Netflix describes its new film “Marriage Story” as a “compassionate look at a marriage coming apart and a family staying together,” but that is a rather optimistic assessment. It does not have a happy ending.
It is also one of the best movies on marriage ever made.
A delicate tragedy that looks with immoderate compassion and unconventional sincerity at the limits of human love, director Noah Baumbach serves us up with a truth that is hard to look at, but whose contemplation might, in the end, leave the door open for hope (spoilers ahead).
In a delicate ruse, the movie begins with each character reading a list of things they love about their partner.
I’d consider myself most fortunate if my wife wrote only a half of what Nicole (Scarlett Johansson) has to say about her husband. Charlie (Adam Driver) cleans up, sews, keeps the house in order, takes all his wife’s moods steadily and never makes her feel bad about them, and even loves to wake up in the dead of night to tend to their child.
He is a great father and a self-made man who made it as a director in an experimental theater company in New York, coming from a childhood of alcohol and parental abuse.
Nicole is nothing less. From a family of actors in Los Angeles, she has left a career in the film industry to follow Charlie to New York, where she stars in his experimental plays. In Charlie’s words, she is a great mother who loves to play with her child, makes the best presents, and knows when to push him and when to leave him alone.
Soon we discover, however, that these letters have been written at the behest of a divorce mediator. The couple is coming apart, and when the two come together in the counselor’s office, Nicole refuses to read her letter and storms outside.
The initial letters make sure we realize these two are no average couple, and that they are made for each other. Their marriage isn’t falling to pieces because they married the wrong person. Quite the opposite: Being made for being together, they are unable to.
The point is reinforced by the movie’s final scene. After a destructive legal battle, Charlie and Nicole come to an agreement about child custody. Nicole has started a successful TV career and lives with a new partner in LA.

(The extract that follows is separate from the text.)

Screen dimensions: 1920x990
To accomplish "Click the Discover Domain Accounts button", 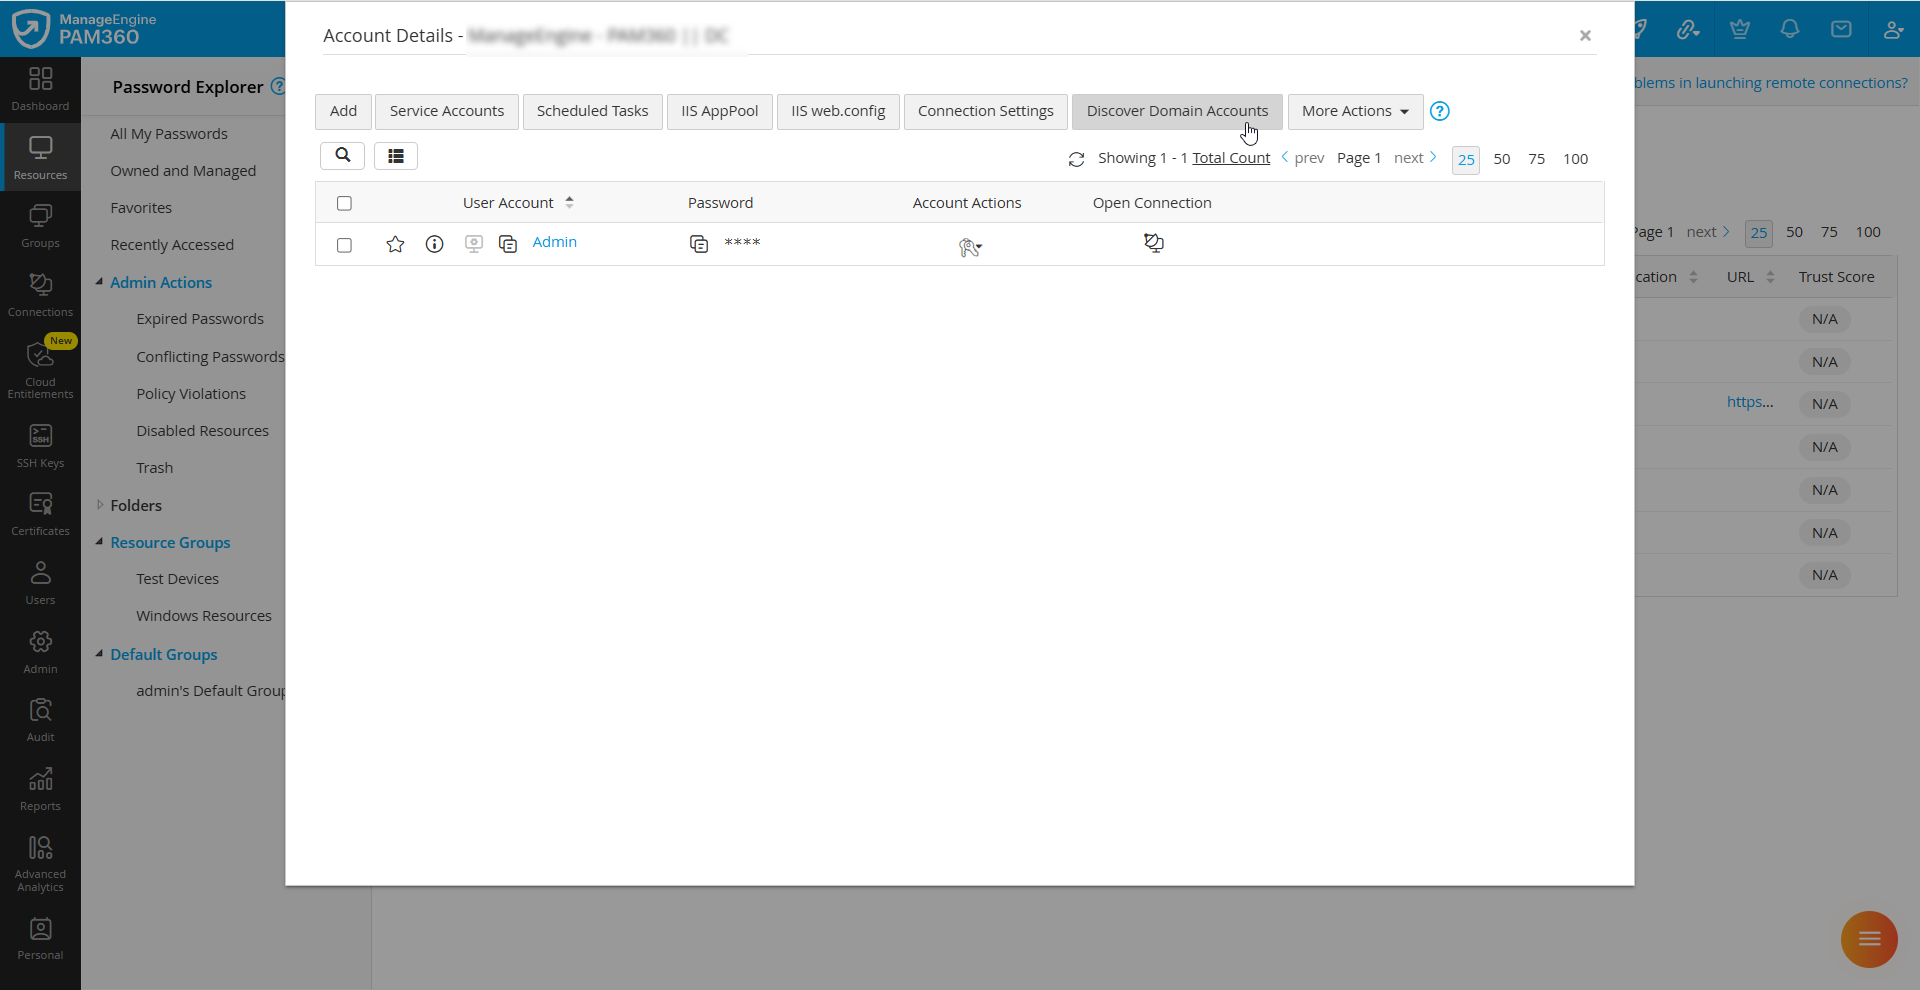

Happy ending? Hardly. When Charlie comes to visit his son, he chances upon Nicole’s letter. As he reads it, he melts into tears (trust me, watching Adam Driver crying is, by itself, worth a Netflix subscription), not noticing that Nicole, also profoundly distraught, is watching him.
We are told that before meeting Charlie, she was dating a not-so-special guy from LA. Then she met Charlie and everything in her life became possible. But at the end of the movie, she is back to dating an ordinary man, and Charlie is alone.
“But alone is alone, not alive!” is what Charlie sings in a bar at night in front of his theater crew, a touching performance by Driver of a song from the 1970 musical “Company.” Sure, life goes on, but both characters have left behind the love of their life.
So, what’s driving them apart? The truth comes to light most painfully in a devastating argument toward the end of the film. Yes, Charlie cheated on Nicole, we learn, but that was only after he was sleeping on the couch.
More damaging was his selfishness: It seemed impossible for Charlie to realize that his whole life plan did not automatically take into account his wife’s happiness as well.
The divorce enables Nicole to finally make her voice be heard and begin a new life, no longer in her husband’s shadow.
Yet, one feels that deep down Nicole may only want to get her husband to realize how much he has hurt her, to go back to exist for him, not away from him.
The movie shows both characters fighting, and losing, against their own limitations. Charlie’s love is limited by his selfishness, which he is clearly unable to overcome. Nicole is unable to forgive, and quite simply can’t take the pain of living as a prop in the great show of Charlie’s life.
Both are unable to let the other take a piece of their happiness, a piece of their life. Part of the quiet beauty of “Marriage Story” is that it looks at both partners, and indeed, at all couples, without a hint of judgment: We are all limited, and wounded. None of us can let themselves be trampled upon. Our love can only go so far.
In the Gospel narrative of the wedding of Cana, Mary notices that the wine is running out. She pleads with Jesus to help the newlyweds, but he first reproaches her for forcing him to anticipate his revelation, but eventually obliges. The master of ceremony is puzzled.
“Everyone serves the good wine at the beginning, and keeps the bad one for the end, when everybody is drunk. But you have kept the good wine till the end,” he exclaims.
Wine is a crucial symbol in the Bible, representing both joy and love. Before dying on the cross, Jesus is forced to drink vinegar, the sour wine of humanity’s selfishness, yet his sacrifice grants access to the wine (the joy) of the Promised Land.
In every marriage, no matter how perfect for one another the partners, the good wine will run out. Why? “Marriage Story” offers a profound answer.
As the German poet Rainer Maria Rilke put it, “This is the paradox of love between man and woman: two infinites meet two limitations, two infinite needs to be loved meet two fragile and limited capacities to love.”
But this terrifying truth does not come without hope. A compassionate look at human failure is the precondition for grace, for those who know that water can be changed into wine. It is Mary’s compassionate look at the newlyweds of Cana. It is this look that encourages us to beg for new wine, in marriage as in life.